START Supplied text

The Time is Ripe to Undo the Knot between AI and Human Brain

The Time is Ripe to Undo the Knot between AI and Human Brain

While we are running towards advanced ai, something beyond human brains should be our destiny

We, humans, are confined to the thought that human brain is the most intellectual mechanism we have ever come across. This has put pressure on researchers and scientists to make artificial intelligence and robots that function to the level of the human intelligence. But how about keeping away the thought of the human brain and thinking beyond that? Yes, it is possible. Decades-long run towards finding an artificial intelligence system that imitates the human brain could be broken once humans think out of the box. In that case, the human brain shouldn't be our destiny, but something beyond and far more advanced.

For a very long time, artificial intelligence was seen as the science of making smarter and intelligent human-like machines. The human brain has advanced over time in responding to survival instincts, harnessing intellectual curiosity, and managing demands of nature. We have the power to think about what will work and what will not. For example, humans took birds as inspiration to create flights. But in order to make something fly, we didn't come up with the exact mechanism of a birds wings. The bird's wings are flexible while aircraft wings are inflexible and stiff. We had an intellectual instinct that designing an aircraft with flexible wings won't work. This is how the human brain finds ways to exceed our physical capabilities, the combination of mathematics, algorithms, computational methods, and statistical models in accelerating scientific pursuits.

Artificial intelligence has come a long way from being a component of science fiction to reality. Today, we have self-driving cars, smart virtual assistants, chatbots and surgical robots powered by AI. Ever since artificial intelligence entered the daily life of humans, it sparked a row over bias and discrimination. Since the fact is said 'AI algorithms are fed with real-world data,' researchers work as troubleshooters when AI overwhelms the discrimination accounts. The well-known cases of AI bias are Amazon recruiting algorithm, which famously discriminated against women, and the US government's COMPAS algorithm, which disproportionately punishes Black people. Even though manual fixes can bridge the gap between this discriminatory mechanism, it might get far worse if not dealt properly. At the core of all these issues is the human developed bias that influences machines in the modern era. The only way out of ending up with advanced technologies that serve the priority of people is to make an artificial intelligence mechanism that is beyond human brain. Since we are at the forefront of managing a global health crisis, let us look at some real-world examples of how technology is tackling the Covid-19 pandemic beyond human intelligence.

END Supplied text

Task list
1. In the article on AI and the human brain, rewrite the passage from "For a very long" to "accelerating scientific pursuits.", putting "airplane" wherever "aircraft" appears.
2. According to the article on AI and the human brain, which US government algorithm disproportionately punishes Black people?
3. Write the next part of the article on AI and the human brain, picking up after its final sentence.

START Data provided

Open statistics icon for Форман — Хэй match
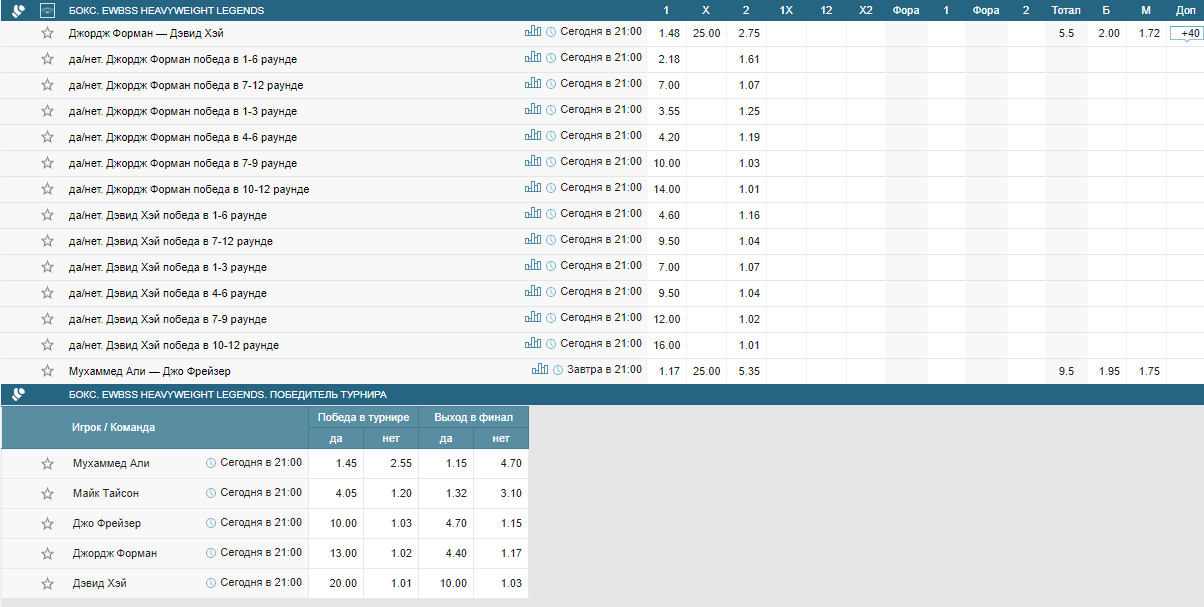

END Data provided

Activity answers
1.
For a very long time, artificial intelligence was seen as the science of making smarter and intelligent human-like machines. The human brain has advanced over time in responding to survival instincts, harnessing intellectual curiosity, and managing demands of nature. We have the power to think about what will work and what will not. For example, humans took birds as inspiration to create flights. But in order to make something fly, we didn't come up with the exact mechanism of a birds wings. The bird's wings are flexible while airplane wings are inflexible and stiff. We had an intellectual instinct that designing an airplane with flexible wings won't work. This is how the human brain finds ways to exceed our physical capabilities, the combination of mathematics, algorithms, computational methods, and statistical models in accelerating scientific pursuits.

2. The COMPAS algorithm.

3.
Supervised machine learning detects people vulnerable to Covid-19 

The initial phase of the pandemic challenge started with emerging clusters. The case numbers went beyond people's finger counts and the officials could no more maintain or track the new cases. With more and more mutant variants from the UK, Brazil, South Africa, etc. coming into the picture, things got more hectic for healthcare workers and government officials who were taking care of the Covid-19 situation. The only way to find whether people have Covid-19 or not is by seeking the help of technology and setting up a big data system that sorts the numbers.

Supervised learning techniques are machine learning techniques or algorithms that bind previous and current dataset with the help of labeled data to predict future events. The techniques are able to provide results in input data with an adequate training process and compare results with actual results and expectations to identify errors and modify the model according to the results. With the help of supervised machine learning, an algorithm can take in all the data and analyze particulars like person's occupation, gross income, family status, race or ZIP code, influence whether they've caught the disease or not. The algorithm can even analyze how vulnerable certain people are to contract the virus with their data.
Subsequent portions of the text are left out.